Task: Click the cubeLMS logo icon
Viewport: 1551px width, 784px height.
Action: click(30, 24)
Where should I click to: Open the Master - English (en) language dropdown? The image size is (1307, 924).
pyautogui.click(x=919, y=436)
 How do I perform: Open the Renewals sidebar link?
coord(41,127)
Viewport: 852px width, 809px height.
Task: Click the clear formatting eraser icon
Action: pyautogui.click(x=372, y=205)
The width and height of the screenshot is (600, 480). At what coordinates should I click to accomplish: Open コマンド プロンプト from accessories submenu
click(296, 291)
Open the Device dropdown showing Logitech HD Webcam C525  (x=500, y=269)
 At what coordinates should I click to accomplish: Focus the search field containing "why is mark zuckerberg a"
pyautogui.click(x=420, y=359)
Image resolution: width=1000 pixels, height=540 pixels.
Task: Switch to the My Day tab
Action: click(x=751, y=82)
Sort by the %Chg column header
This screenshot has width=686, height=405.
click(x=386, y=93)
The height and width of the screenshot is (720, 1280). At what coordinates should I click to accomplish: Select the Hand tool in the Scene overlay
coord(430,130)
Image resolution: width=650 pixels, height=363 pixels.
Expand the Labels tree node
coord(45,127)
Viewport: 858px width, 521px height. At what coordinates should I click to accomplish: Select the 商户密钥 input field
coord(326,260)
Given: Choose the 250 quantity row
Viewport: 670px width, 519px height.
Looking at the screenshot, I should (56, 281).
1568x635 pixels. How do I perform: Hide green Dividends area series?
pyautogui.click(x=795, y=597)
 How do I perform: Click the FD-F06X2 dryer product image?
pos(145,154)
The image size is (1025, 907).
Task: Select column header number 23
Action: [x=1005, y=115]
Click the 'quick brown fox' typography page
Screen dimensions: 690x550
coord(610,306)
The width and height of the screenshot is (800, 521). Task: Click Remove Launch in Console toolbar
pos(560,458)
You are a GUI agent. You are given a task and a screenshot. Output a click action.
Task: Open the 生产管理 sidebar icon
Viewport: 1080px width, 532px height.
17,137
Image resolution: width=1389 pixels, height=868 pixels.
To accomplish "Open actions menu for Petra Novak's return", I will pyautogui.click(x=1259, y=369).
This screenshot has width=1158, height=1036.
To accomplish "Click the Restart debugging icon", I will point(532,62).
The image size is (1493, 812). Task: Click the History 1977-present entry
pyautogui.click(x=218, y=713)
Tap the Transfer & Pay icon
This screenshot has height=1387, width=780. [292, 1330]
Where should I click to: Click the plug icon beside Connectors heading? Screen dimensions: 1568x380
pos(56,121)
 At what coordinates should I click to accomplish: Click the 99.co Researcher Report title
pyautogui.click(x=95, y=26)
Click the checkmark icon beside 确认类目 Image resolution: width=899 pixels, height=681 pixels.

# YOUR TASK
Write out, word for word, the line containing "Expand the Labels tree node" and all the lines after it in the entries above, and nothing more.

# RESPONSE TO THIS EXERCISE
Expand the Labels tree node
coord(45,127)
Viewport: 858px width, 521px height. At what coordinates should I click to accomplish: Select the 商户密钥 input field
coord(326,260)
Given: Choose the 250 quantity row
Viewport: 670px width, 519px height.
Looking at the screenshot, I should (56, 281).
1568x635 pixels. How do I perform: Hide green Dividends area series?
pyautogui.click(x=795, y=597)
 How do I perform: Click the FD-F06X2 dryer product image?
pos(145,154)
The image size is (1025, 907).
Task: Select column header number 23
Action: [x=1005, y=115]
Click the 'quick brown fox' typography page
Screen dimensions: 690x550
coord(610,306)
The width and height of the screenshot is (800, 521). Task: Click Remove Launch in Console toolbar
pos(560,458)
You are a GUI agent. You are given a task and a screenshot. Output a click action.
Task: Open the 生产管理 sidebar icon
Viewport: 1080px width, 532px height.
17,137
Image resolution: width=1389 pixels, height=868 pixels.
To accomplish "Open actions menu for Petra Novak's return", I will pyautogui.click(x=1259, y=369).
This screenshot has width=1158, height=1036.
To accomplish "Click the Restart debugging icon", I will point(532,62).
The image size is (1493, 812). Task: Click the History 1977-present entry
pyautogui.click(x=218, y=713)
Tap the Transfer & Pay icon
This screenshot has height=1387, width=780. [292, 1330]
Where should I click to: Click the plug icon beside Connectors heading? Screen dimensions: 1568x380
pos(56,121)
 At what coordinates should I click to accomplish: Click the 99.co Researcher Report title
pyautogui.click(x=95, y=26)
Click the checkmark icon beside 确认类目 Image resolution: width=899 pixels, height=681 pixels.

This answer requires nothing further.